- Exercise A:
In the Option card thread, swap "UMTS" for "3G" and give the stretch from "On Thu, 2008-02-07 at 21:19" through "to the list?" with that change.
- Exercise B:
Answer these questions from the Option card thread.
(i) What DNS address is given as an example that made the connection work once entered manually?
(ii) Which device does the pppd command line name?
(iii) Whose cards would not work without the change that set the remote IP address as the interface's P-t-P address?

Document section Start Marker

Re: NM using Option card




On Thu, 7 Feb 2008, Dan Williams wrote:

On Thu, 2008-02-07 at 21:40 +0100, Markus Becker wrote:
On Thu, 7 Feb 2008, Dan Williams wrote:

On Thu, 2008-02-07 at 21:19 +0100, Markus Becker wrote:
Feb  7 20:56:34 shelbyville pppd[10716]: Could not determine remote
IP
address: defaulting to 10.64.64.64

Searching the web for this, reveals, that this seems to be very common
with UMTS dialup, but works nevertheless, if the DNS is correct, e.g.
something like 194.48.139.254. If I enter that manually into
/etc/resolv.conf, the connection works. But why is ppp not getting DNS
addresses?

Any chance you could patch the nm-pppd-helper binary to write all the
options it gets out to a file somewhere and then send that to the list?

You mean nm-ppp-manager.c or the ppp executable? nm-ppp-manager already outputs the command line: Feb 7 21:38:35 shelbyville NetworkManager: <debug> [1202416715.931005] nm_ppp_manager_start(): Command line: /usr/sbin/pppd nodetach lock ttyUSB0 noauth refuse-eap refuse-chap nodeflate usepeerdns plugin /home/mab/install/lib/pppd/2.4.4/nm-pppd-plugin.so

If you mean ppp or something else, it would have to wait until tomorrow.

Thanks,
Markus

That's what I had to do when debugging the P-t-P address thing, because
pppd squelches any output the plugin might print.  That would help us
figure out if your remote side has the issue, or if it's a
NetworkManager problem, and if so where in NetworkManager the problem
lies.

Dan


That bit looks suspect...  Never seen that message from pppd before, but
it might have something to do with it.  I had to modify the ppp helper
code when adding CDMA support to grab the remote IP address and set that
as the interface's P-t-P address, otherwise my Sprint cards wouldn't
work.  Previously to this, the interface's P-t-P address was getting set
to the same address as the interface address.

Ultimate fail:

pppd/ipcp.c
   if (ho->hisaddr == 0) {
	ho->hisaddr = htonl(0x0a404040 + ifunit);
	warn("Could not determine remote IP address: defaulting to %I",
	     ho->hisaddr);
   }

WTF?????

Maybe NetworkManager should trap that magic and replace it with the
interface address like use to happen before.

Document section End Marker
Material supplied Start Marker

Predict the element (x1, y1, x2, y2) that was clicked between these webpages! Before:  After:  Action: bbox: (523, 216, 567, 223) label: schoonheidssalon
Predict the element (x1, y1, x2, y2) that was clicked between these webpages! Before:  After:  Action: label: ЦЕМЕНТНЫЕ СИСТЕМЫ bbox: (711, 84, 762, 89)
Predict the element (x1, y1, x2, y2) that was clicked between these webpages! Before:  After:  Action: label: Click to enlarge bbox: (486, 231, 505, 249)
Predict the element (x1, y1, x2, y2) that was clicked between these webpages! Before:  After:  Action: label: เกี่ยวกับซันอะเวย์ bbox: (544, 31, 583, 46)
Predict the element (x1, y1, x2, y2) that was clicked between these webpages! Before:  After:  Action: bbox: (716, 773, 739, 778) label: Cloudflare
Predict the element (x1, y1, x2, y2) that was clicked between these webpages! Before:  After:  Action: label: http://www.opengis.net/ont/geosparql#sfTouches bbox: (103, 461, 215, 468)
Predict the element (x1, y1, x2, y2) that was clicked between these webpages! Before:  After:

Material supplied End Marker

- Answer section A:
On Thu, 2008-02-07 at 21:19 +0100, Markus Becker wrote:
Feb  7 20:56:34 shelbyville pppd[10716]: Could not determine remote
IP
address: defaulting to 10.64.64.64

Searching the web for this, reveals, that this seems to be very common
with 3G dialup, but works nevertheless, if the DNS is correct, e.g.
something like 194.48.139.254. If I enter that manually into
/etc/resolv.conf, the connection works. But why is ppp not getting DNS
addresses?

Any chance you could patch the nm-pppd-helper binary to write all the
options it gets out to a file somewhere and then send that to the list?

- Answer section B:
(i) 194.48.139.254
(ii) ttyUSB0
(iii) The writer's Sprint cards